Book Synopsis Instruments and the Imagination by : Thomas L. Hankins
Download or read book Instruments and the Imagination written by Thomas L. Hankins and published by Princeton University Press. This book was released on 2014-07-14 with total page 352 pages. Available in PDF, EPUB and Kindle. Book excerpt: Thomas Hankins and Robert Silverman investigate an array of instruments from the seventeenth through the nineteenth century that seem at first to be marginal to science--magnetic clocks that were said to operate by the movements of sunflower seeds, magic lanterns, ocular harpsichords (machines that played different colored lights in harmonious mixtures), Aeolian harps (a form of wind chime), and other instruments of "natural magic" designed to produce wondrous effects. By looking at these and the first recording instruments, the stereoscope, and speaking machines, the authors show that "scientific instruments" first made their appearance as devices used to evoke wonder in the beholder, as in works of magic and the theater. The authors also demonstrate that these instruments, even though they were often "tricks," were seen by their inventors as more than trickery. In the view of Athanasius Kircher, for instance, the sunflower clock was not merely a hoax, but an effort to demonstrate, however fraudulently, his truly held belief that the ability of a flower to follow the sun was due to the same cosmic magnetic influence as that which moved the planets and caused the rotation of the earth. The marvels revealed in this work raise and answer questions about the connections between natural science and natural magic, the meaning of demonstration, the role of language and the senses in science, and the connections among art, music, literature, and natural science. Originally published in 1995. The Princeton Legacy Library uses the latest print-on-demand technology to again make available previously out-of-print books from the distinguished backlist of Princeton University Press. These editions preserve the original texts of these important books while presenting them in durable paperback and hardcover editions. The goal of the Princeton Legacy Library is to vastly increase access to the rich scholarly heritage found in the thousands of books published by Princeton University Press since its founding in 1905.

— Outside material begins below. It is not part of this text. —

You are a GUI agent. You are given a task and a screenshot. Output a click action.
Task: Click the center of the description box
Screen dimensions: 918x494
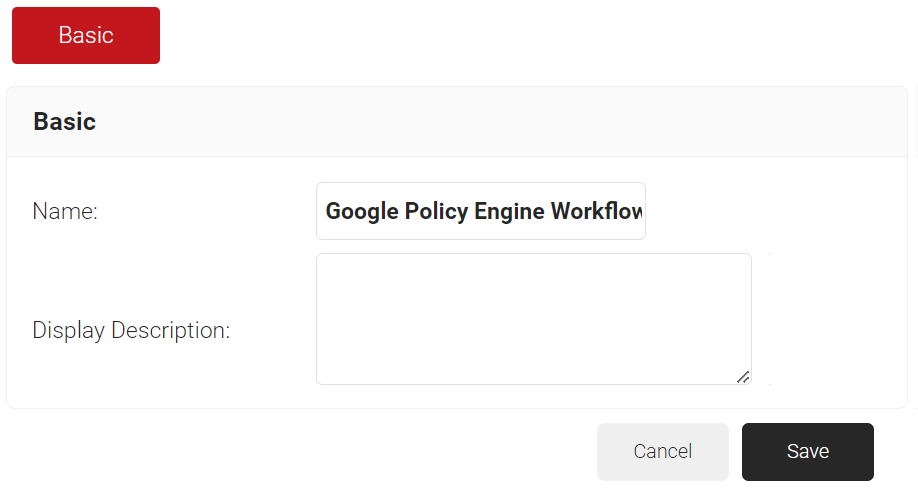(x=533, y=318)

Book Synopsis Experimental Musical Instruments by :
Download or read book Experimental Musical Instruments written by and published by . This book was released on 1998 with total page 268 pages. Available in PDF, EPUB and Kindle. Book excerpt:
Download or read book Resonant Matter written by Lutz Koepnick and published by Bloomsbury Publishing USA. This book was released on 2020-12-10 with total page 256 pages. Available in PDF, EPUB and Kindle. Book excerpt: In Resonant Matter, Lutz Koepnick considers contemporary sound and installation art as a unique laboratory of hospitality amid inhospitable times. Inspired by Ragnar Kjartansson's nine-channel video installation The Visitors (2012), the book explores resonance-the ability of objects to be affected by the vibrations of other objects-as a model of art's fleeting promise to make us coexist with things strange and other. In a series of nuanced readings, Koepnick follows the echoes of distant, unexpected, and unheard sounds in twenty-first century art to reflect on the attachments we pursue to sustain our lives and the walls we need to tear down to secure possible futures. The book's nine chapters approach The Visitors from ever-different conceptual angles while bringing it into dialogue with the work of other artists and musicians such as Lawrence Abu Hamdan, Guillermo Galindo, Mischa Kuball, Philipp Lachenmann, Alvien Lucier, Teresa Margolles, Carsten Nicolai, Camille Norment, Susan Philipsz, David Rothenberg, Juliana Snapper, and Tanya Tagaq. With this book, Koepnick situates resonance as a vital concept of contemporary art criticism and sound studies. His analysis encourages us not only to expand our understanding of the role of sound in art, of sound art, but to attune our critical encounter with art to art's own resonant thinking.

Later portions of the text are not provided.